The scale and speed of AI's economic disruption will dwarf the Industrial Revolution, the experts warn, yet unfold across a drastically compressed timeline. While steam, electricity, and computing each allowed societies a generation or more to adapt their workforces and institutions, artificial intelligence may compress that adjustment period to mere years. This temporal squeeze creates unprecedented urgency for governments and corporate boards wrestling with questions of workforce retraining, social safety nets, and institutional reform.
The statement emphasizes that AI's impact extends far beyond individual workers to challenge the stability of entire companies and public institutions. The signatories call for substantial investment in research to map out precisely how AI will reshape labour markets, productivity, and economic inequality. Without such groundwork, they argue, policymakers will be flying blind as they attempt to mitigate displacement and ensure technological gains benefit society broadly rather than concentrating wealth and opportunity among a narrow elite.
Anton Korinek, an economist at the University of Virginia who spearheaded the initiative alongside Erik Brynjolfsson, Ajay Agrawal, and Tom Cunningham, encapsulated the experts' central concern with stark clarity: "Steam, electricity, and computers each gave societies decades to adapt. AI may give us only a few years. We cannot improvise our strategy and institutions in the middle of the transformation; waiting for certainty means arriving too late." Korinek, who joined Anthropic's economic research team in March, brings firsthand knowledge of both academic economics and the cutting edge of AI development.
The coalition's composition underscores the breadth of concern spanning both established academia and the technology sector itself. Nobel laureates Michael Spence, Daron Acemoglu, and Simon Johnson lent their credibility alongside leaders from the firms developing AI systems. OpenAI's finance chief Sarah Friar, Google DeepMind's Chief Scientist Jeff Dean, Anthropic co-founder Jack Clark, and members of Anthropic's economics research team all affixed their names, suggesting that even those profiting from AI's advancement recognize the need for institutional guardrails.

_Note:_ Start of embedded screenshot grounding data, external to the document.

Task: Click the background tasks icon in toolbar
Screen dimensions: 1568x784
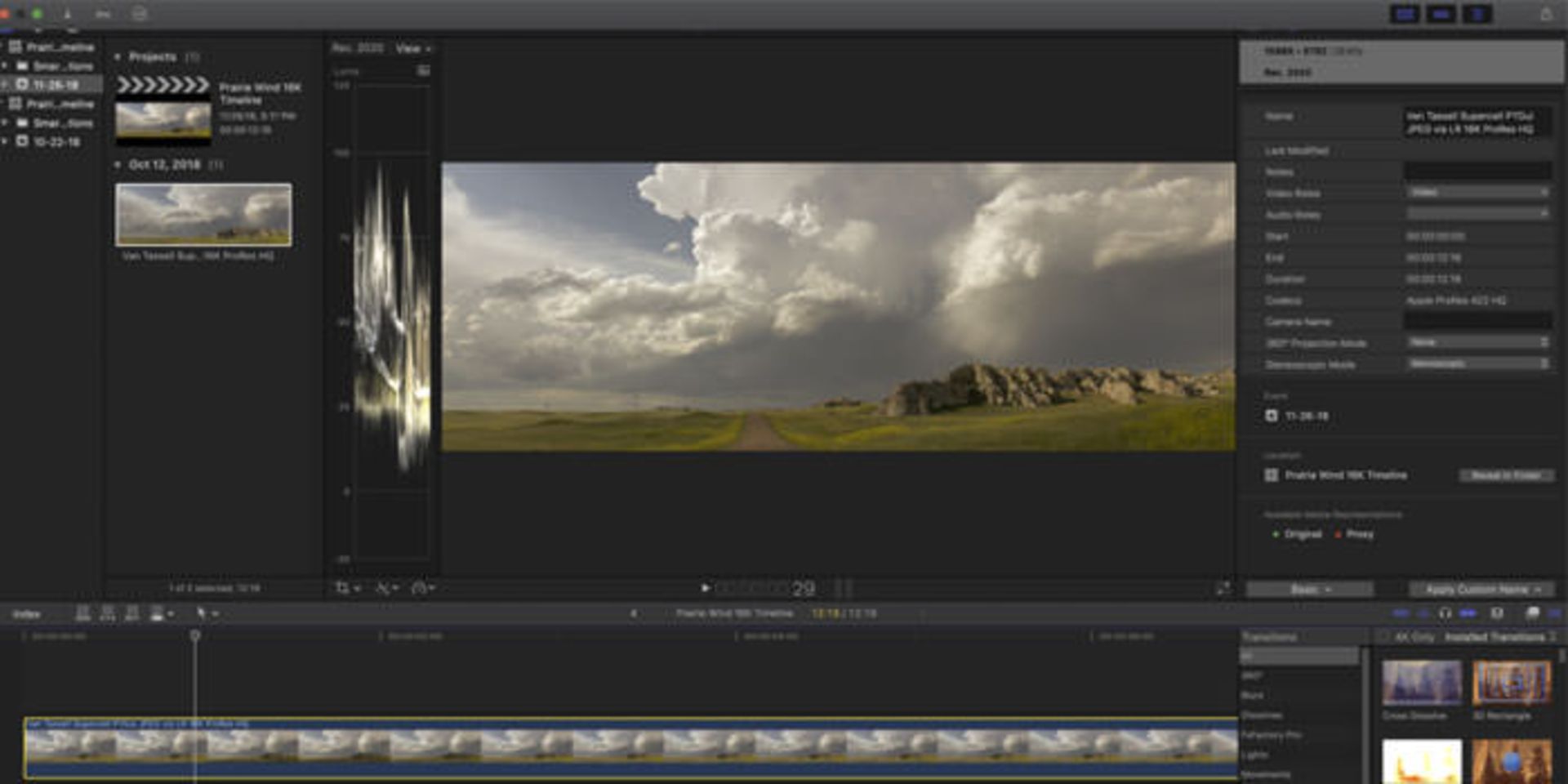Action: (140, 14)
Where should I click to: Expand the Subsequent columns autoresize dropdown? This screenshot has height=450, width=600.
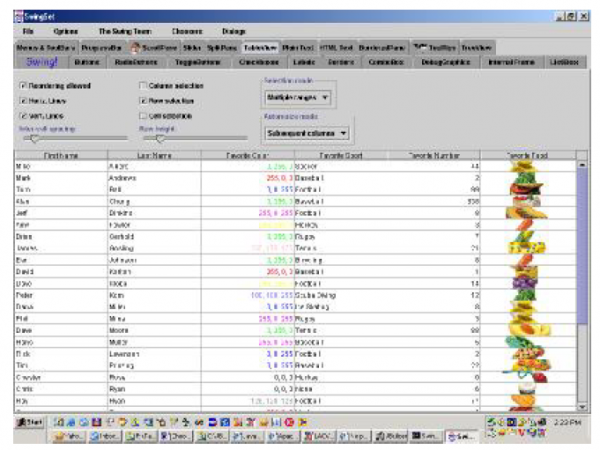tap(308, 132)
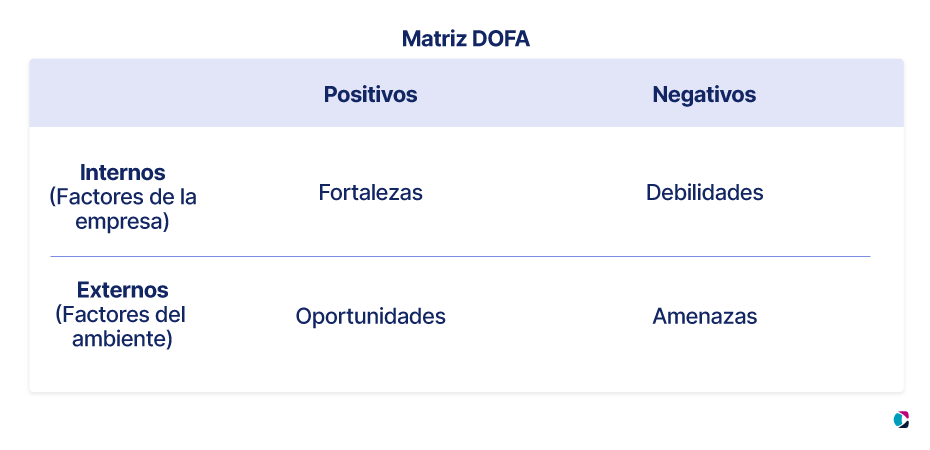Click the bold Externos row label
This screenshot has height=450, width=930.
pyautogui.click(x=123, y=290)
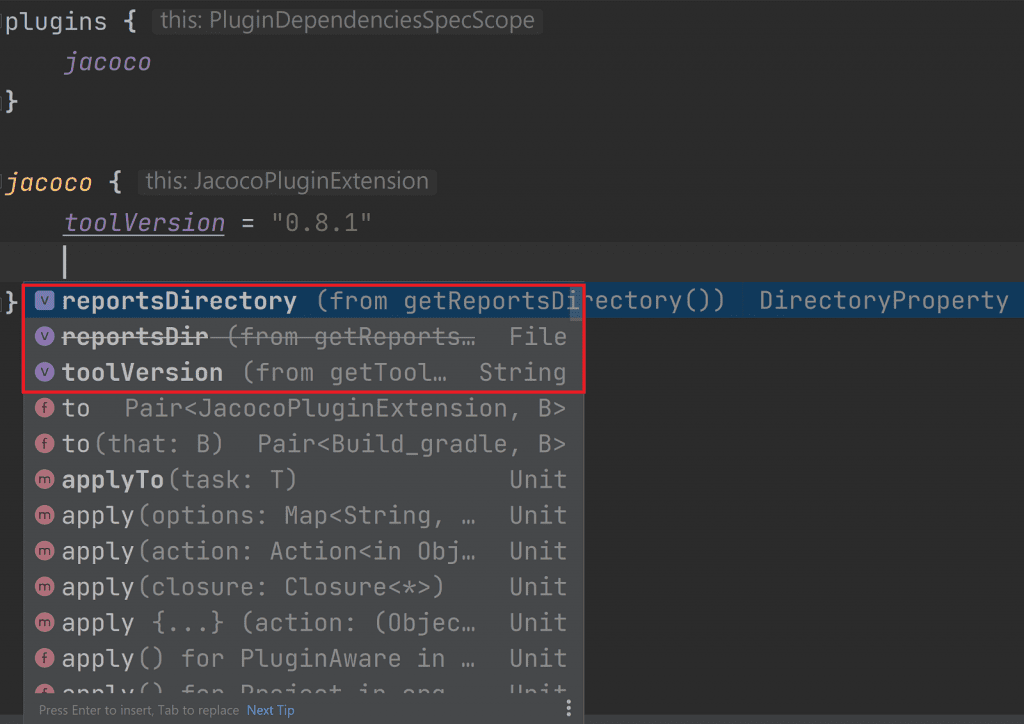
Task: Click the deprecated reportsDir variable icon
Action: coord(44,337)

For Malaysia and Southeast Asia, this call carries particular weight. The region's economies have long grappled with balancing rapid technological adoption against social cohesion and employment. Countries across ASEAN have manufacturing sectors, business process outsourcing hubs, and growing tech industries all vulnerable to AI-driven automation. The financial services, customer support, and data processing roles that have anchored middle-class employment in cities from Kuala Lumpur to Bangkok face potential disruption if policymakers remain unprepared.
The experts are not arguing against AI development but rather for proactive governance. They highlight specific risks including large-scale job displacement without corresponding retraining pathways, concentration of AI's economic benefits among capital owners and technology monopolies, and the potential for widening inequality both within nations and between developed and developing economies. The statement essentially frames AI policy as a governance challenge as much as a technical one.

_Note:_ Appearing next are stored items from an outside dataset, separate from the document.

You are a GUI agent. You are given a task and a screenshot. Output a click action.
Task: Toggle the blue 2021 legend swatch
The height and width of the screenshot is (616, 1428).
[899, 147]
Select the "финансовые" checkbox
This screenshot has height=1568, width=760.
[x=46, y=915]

The call for deeper research addresses a genuine information gap. Economists still lack precise models for how different sectors will absorb or be disrupted by AI, how productivity gains will translate into wages, and whether traditional labour market adjustment mechanisms will function at the required speed. Building such understanding now, rather than retrospectively analysing unemployment spikes and social disruption, represents the experts' core argument.
Institutional innovation stands equally urgent. Current regulatory frameworks were designed for slower technological change and for technologies with clearer boundaries of impact. AI systems are general-purpose tools affecting virtually every economic sector simultaneously. Existing labour ministries, central banks, and corporate governance structures may require fundamental reimagining to address challenges like algorithmic bias in hiring, the valuation of human capital in an automated economy, and the distribution of productivity gains between workers and firms.

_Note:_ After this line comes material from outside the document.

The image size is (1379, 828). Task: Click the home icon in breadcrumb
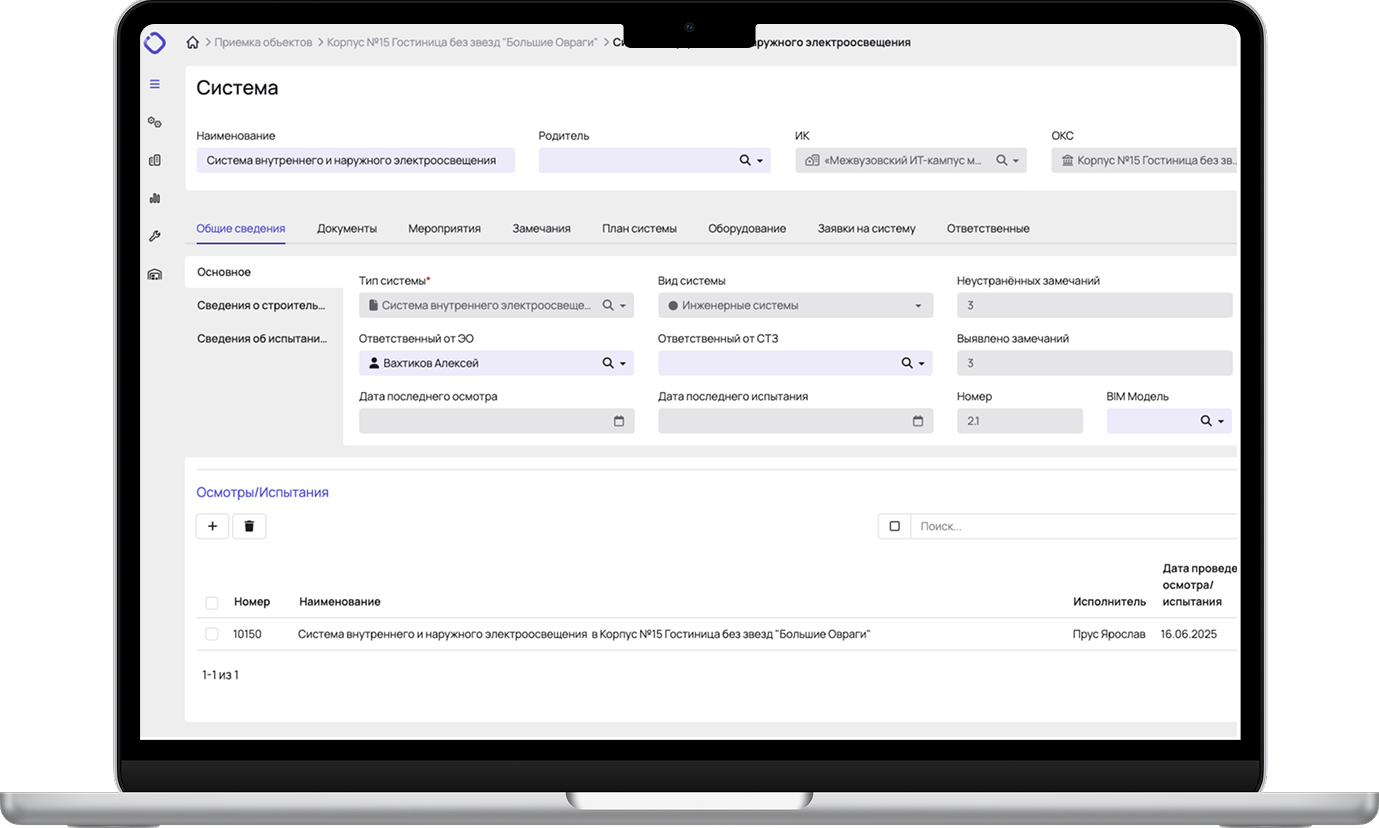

The statement's timing, coming as governments worldwide debate AI regulation from Brussels to Washington to Beijing, signals that leading researchers and entrepreneurs want stronger voices in shaping policy direction. Rather than allowing regulation to emerge reactively from crisis or political pressure, they advocate for prospective policymaking informed by economic analysis and technological reality.
For Malaysian policymakers and business leaders, the message is clear: waiting for certainty about AI's economic impacts is no longer a defensible strategy. Regional governments should begin now investing in research on how AI will affect their specific labour markets and industries, while building institutions and policies capable of managing transition. The window for shaping AI's integration into Southeast Asian economies remains open but is rapidly closing.